Looking beneath a consulting firm's facade of objectivity

Original Reporting | By Mike Alberti |

Laczniak agreed with Price, and added that large consulting firms like BCG may have even more responsibility, in a sense, than the companies they advise. He said that it would be useful if consulting agencies were to agree to abide by a set of industry-specific ethical principles, one of which would say that when giving advice to companies and the public, they would promise to include social and environmental factors in their analysis.

“Imagine if they said, ‘whenever we’re going to put out a public report we’re going to do it in the broad sense.’ If they felt obligated to consider social responsibility as well as economic gain, they might have said, ‘Well, those jobs maybe shouldn’t have left in the first place.’” — Gene Laczniak, Marquette University

Others expressed skepticism that companies could be trusted to effectively self-regulate, and pointed to the need for other institutions to hold them accountable for their actions. Hira, for example, said he did not fault BCG for positioning itself as a non-partisan source of information when presenting the report. Rather, he said that it was the responsibility of the media to judge the content and present it accurately.

“There is a big failure here on the part of the mediating institutions,” he said. “They can’t just parrot this stuff without asking who is behind it.”

Others said it was the responsibility of the government to make sure companies are behaving in a responsible way. “I sort of take it for granted that they’re going to be telling firms how to make money,” Dean Baker, an economist at the Center for Economic and Policy Research, said. “That’s why we have public policy: to make sure that firms are making profit by doing things that we want them to do.”

But Allen White, a senior fellow at the Tellus Institute, which advocates for sustainable development, and a co-founder of the Global Reporting Initiative, an effort to persuade companies to report on their social impact, said that the value of having CSR principles is that they often evolve into legislation.

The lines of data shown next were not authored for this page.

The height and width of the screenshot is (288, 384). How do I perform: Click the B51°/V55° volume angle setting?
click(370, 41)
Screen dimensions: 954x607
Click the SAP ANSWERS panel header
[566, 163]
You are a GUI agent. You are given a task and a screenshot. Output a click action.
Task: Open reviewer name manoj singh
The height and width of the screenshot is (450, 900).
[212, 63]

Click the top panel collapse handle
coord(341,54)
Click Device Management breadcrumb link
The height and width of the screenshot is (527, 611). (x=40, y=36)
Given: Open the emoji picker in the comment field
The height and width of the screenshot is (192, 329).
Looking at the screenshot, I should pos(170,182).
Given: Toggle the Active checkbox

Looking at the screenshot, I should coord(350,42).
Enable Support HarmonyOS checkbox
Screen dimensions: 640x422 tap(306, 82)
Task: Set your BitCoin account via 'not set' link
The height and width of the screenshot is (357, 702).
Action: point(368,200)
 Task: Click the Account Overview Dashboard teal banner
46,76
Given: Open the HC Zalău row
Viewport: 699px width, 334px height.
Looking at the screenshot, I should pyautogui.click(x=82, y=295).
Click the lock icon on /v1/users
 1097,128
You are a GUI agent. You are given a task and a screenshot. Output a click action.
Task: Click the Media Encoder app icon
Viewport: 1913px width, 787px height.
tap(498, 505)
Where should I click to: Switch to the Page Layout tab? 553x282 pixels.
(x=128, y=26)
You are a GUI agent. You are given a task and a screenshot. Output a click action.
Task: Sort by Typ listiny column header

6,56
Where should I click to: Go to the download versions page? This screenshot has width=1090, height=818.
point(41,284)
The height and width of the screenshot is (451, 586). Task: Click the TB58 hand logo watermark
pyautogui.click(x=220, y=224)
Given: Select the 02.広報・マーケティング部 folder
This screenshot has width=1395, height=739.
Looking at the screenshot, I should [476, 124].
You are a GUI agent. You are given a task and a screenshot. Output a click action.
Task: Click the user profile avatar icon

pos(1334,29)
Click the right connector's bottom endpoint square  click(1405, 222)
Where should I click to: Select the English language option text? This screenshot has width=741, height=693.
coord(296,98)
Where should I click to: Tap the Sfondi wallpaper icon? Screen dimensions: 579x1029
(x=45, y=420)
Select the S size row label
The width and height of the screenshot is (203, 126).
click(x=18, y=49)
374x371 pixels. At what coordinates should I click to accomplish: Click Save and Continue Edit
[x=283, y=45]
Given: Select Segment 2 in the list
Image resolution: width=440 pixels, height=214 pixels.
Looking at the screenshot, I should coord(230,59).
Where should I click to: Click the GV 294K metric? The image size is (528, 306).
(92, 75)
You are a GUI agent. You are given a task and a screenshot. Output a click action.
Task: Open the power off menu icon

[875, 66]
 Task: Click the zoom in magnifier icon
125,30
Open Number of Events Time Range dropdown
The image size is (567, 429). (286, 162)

“Government sees a set of norms emerging, and once they’re established, [government] says, “it’s time to codify them,’” White said.

 

An unacceptable status quo?

Ultimately, there was widespread agreement that the current state of affairs — in which a report that only reflects a one-dimensional value system can be treated as neutral and accepted uncritically — is not desirable.

“Imagine if they said, ‘whenever we’re going to put out a public report we’re going to do it in the broad sense,’” Laczniak said. “If they felt obligated to consider social responsibility as well as economic gain, they might have said, ‘Well, those jobs maybe shouldn’t have left in the first place.”